Why Smaller Airplanes Are So Much Better Than Bigger Airplanes

The Airbus A380 is an amazingly ginormous airplane that can fit over 600 people inside. The Boeing 787 Dreamliner tops out at around 300. But bigger isn’t better.


The smaller Boeing 787 Dreamliner is used more by airlines across the world. In fact, the Boeing has 1,200 orders for the 787 Dreamliner, while Airbus has scaled back to only making one A380 a month. Why is that? Wendover Productions explains the economics of long haul flights and how different philosophies from Airbus and Boeing led to such different airplanes.

Airbus built the A380 because it believes in the hub and spoke concept of flying. That is, airlines will have smaller cities connect to main hub cities before flying to other large cities. So if you want to go from Hartford to London, you’ll have to go through New York first. The A380 is a plane built to support the main leg of that route (the New York to London flight), piling in as many people as possible onto a long haul flight. The thinking is a popular flight like that has enough demand to fill a giant plane.

Boeing’s 787 Dreamliner, on the other hand, is built under the idea of a point to point system. Which is exactly like it sounds, if you want to go from Hartford to London, you just go from Hartford to London. Even though that route is less popular than New York to London, airlines are able to fly it because they have a more nimble and fuel efficient plane in the 787 Dreamliner. The 787 has a fuel efficiency of 102 miles-per-gallon per seat, while the A380 can only manage 74mpg per seat. Those savings turned out to matter more than having more passengers.



I would kinda disagree with the thesis here. While I think the 787 is an engineering marvel and massive advancement for aviation, I think it’s nothing more than a trend of making smaller more efficient airplanes at the cost of passenger comfort and limited choice. The real plane they should be comparing here is not the a380, which I think is an aviation miracle albeit not a great airplane for several reasons already covered here, the plane they should be comparing to is the 747.

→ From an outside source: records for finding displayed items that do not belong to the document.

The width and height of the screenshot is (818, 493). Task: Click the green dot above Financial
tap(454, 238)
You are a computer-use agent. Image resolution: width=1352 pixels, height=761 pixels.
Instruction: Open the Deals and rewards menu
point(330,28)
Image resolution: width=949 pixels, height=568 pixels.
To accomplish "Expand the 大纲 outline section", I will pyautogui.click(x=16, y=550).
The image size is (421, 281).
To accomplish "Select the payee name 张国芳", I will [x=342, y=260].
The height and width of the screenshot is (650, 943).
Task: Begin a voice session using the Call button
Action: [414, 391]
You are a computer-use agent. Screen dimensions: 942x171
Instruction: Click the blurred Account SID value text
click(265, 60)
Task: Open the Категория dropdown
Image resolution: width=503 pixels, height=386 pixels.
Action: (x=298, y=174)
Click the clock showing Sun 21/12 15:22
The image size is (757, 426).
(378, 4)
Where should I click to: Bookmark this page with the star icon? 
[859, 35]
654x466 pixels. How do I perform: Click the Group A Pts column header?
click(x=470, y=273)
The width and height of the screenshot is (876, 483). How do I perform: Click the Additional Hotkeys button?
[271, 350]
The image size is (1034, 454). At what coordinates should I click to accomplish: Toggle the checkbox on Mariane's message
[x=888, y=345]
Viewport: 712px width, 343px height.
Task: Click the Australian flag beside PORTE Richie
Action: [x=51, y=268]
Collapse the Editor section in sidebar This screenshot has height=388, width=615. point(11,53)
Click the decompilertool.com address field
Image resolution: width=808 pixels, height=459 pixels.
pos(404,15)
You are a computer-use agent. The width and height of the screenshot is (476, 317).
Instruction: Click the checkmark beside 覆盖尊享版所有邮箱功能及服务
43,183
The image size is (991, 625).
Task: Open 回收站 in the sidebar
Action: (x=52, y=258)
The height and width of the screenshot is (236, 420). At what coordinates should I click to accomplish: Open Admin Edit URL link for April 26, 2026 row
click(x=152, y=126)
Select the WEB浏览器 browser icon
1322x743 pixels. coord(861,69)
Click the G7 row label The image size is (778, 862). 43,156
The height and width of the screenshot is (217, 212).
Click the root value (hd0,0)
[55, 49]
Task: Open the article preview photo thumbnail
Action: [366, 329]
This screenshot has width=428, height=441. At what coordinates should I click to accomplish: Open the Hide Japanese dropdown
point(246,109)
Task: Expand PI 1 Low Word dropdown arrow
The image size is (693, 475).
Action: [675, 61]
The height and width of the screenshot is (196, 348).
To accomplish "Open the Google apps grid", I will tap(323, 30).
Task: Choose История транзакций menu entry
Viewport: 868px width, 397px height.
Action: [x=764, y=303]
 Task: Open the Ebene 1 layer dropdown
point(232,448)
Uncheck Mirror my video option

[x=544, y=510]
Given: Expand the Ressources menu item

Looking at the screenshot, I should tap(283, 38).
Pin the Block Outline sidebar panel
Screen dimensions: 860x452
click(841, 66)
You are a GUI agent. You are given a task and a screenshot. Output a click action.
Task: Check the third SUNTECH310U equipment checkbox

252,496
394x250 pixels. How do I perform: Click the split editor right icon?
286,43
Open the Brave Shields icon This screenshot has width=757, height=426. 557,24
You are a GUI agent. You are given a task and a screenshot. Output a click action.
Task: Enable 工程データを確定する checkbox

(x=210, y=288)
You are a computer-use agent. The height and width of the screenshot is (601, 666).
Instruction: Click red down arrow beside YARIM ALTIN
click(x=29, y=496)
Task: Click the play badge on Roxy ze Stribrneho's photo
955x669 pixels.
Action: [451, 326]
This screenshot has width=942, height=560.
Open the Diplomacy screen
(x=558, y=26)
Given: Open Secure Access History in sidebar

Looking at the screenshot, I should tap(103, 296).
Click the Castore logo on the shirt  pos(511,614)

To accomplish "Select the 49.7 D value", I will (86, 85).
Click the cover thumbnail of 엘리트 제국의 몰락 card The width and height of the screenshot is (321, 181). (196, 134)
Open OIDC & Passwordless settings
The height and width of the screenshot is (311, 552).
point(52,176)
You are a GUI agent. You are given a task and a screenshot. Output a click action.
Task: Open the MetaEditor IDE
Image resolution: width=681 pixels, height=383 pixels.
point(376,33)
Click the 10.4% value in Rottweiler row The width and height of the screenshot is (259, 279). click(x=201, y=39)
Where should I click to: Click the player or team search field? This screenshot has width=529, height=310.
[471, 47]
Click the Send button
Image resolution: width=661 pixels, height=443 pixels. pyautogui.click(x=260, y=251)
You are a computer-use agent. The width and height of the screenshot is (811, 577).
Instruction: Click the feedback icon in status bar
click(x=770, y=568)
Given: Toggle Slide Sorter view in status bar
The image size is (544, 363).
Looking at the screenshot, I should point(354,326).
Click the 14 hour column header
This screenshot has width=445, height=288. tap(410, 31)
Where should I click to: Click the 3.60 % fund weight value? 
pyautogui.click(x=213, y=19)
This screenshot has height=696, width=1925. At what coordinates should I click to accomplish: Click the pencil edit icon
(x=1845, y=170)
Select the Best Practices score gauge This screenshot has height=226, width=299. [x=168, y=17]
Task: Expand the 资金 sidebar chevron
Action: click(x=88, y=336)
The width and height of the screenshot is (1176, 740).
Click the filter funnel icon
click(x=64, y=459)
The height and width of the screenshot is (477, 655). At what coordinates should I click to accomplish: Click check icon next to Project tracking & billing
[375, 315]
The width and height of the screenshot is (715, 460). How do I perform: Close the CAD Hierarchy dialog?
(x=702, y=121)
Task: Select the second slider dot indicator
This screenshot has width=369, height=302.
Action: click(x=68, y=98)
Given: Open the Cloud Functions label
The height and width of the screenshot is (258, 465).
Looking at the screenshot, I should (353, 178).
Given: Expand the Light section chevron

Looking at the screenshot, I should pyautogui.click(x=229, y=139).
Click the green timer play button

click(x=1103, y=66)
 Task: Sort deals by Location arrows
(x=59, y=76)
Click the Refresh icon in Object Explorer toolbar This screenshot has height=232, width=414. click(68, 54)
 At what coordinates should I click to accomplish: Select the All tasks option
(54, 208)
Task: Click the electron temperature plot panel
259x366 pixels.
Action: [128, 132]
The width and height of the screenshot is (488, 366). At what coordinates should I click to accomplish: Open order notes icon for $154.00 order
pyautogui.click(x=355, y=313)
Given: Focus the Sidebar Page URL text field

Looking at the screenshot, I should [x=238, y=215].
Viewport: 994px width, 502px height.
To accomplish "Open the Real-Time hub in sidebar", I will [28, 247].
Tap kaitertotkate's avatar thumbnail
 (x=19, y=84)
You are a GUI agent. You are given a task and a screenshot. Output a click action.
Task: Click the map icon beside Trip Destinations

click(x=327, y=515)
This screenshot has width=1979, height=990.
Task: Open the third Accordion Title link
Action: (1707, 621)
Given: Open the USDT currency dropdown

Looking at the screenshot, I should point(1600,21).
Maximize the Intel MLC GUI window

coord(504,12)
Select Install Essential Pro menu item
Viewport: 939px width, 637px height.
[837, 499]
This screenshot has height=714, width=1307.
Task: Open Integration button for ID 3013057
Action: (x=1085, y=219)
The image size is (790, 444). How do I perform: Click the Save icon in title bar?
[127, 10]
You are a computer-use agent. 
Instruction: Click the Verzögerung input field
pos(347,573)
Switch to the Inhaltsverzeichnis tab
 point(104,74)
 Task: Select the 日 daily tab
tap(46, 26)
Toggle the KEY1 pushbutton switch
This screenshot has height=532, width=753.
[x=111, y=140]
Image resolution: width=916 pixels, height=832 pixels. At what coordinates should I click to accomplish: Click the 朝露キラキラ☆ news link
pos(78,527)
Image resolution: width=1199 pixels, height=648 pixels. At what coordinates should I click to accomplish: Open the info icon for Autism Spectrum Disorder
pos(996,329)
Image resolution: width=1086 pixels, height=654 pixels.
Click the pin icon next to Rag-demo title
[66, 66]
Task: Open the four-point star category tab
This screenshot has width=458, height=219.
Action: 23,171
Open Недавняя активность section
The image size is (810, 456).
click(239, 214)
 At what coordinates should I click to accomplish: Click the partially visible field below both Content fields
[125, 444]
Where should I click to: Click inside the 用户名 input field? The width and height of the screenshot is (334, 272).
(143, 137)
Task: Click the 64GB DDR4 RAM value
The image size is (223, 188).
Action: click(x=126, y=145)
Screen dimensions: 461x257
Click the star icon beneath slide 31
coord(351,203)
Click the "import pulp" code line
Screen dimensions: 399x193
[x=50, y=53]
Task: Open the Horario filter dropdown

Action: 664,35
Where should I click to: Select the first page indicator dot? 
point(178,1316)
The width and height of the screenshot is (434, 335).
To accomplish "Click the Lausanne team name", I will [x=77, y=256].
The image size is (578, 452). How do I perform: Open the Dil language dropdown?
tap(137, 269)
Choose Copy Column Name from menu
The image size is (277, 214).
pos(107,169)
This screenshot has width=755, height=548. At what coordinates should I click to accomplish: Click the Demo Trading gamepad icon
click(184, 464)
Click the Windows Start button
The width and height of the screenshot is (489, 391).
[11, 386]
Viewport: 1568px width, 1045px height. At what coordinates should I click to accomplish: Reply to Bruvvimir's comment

The real loss in our time is the venerable 747. Back in the 90's Boeing released the 777 which was a replacement for the 747. The 777 is an awesome plane and really a top notch performer in the industry. The 787 by contrast is a sad state of the continuing trend of cramming more people into smaller planes.

Take for example the propositions by many airlines that the a321 and the B737-max are going to placed into trans Atlantic service. This will be the final straw for me. I will NOT get on a plane that small going over 4000 miles and I work in the industry and can fly for free. It’s not worth whatever is over in Europe to endure the pain of being crammed into a small plane for 6 hrs or more. The 787 reflects this mentality in the industry and will only serve to make us get used to smaller more awful planes.

Furthermore when you take away a 747 from a route and replace it with a 787 you lower the number of available seats. The laws of supply and demand then kick in and guess what, fewer seats = higher costs. Airlines are not going to run two 787's on a route that a single 747 used to run. They’re just going to offer fewer seats and charge a premium for them. I’ve watched it happen year after year as they reduce flight availability everywhere.

The drive of efficiency in the airline industry has absolutely ruined it and the 787 does not help this.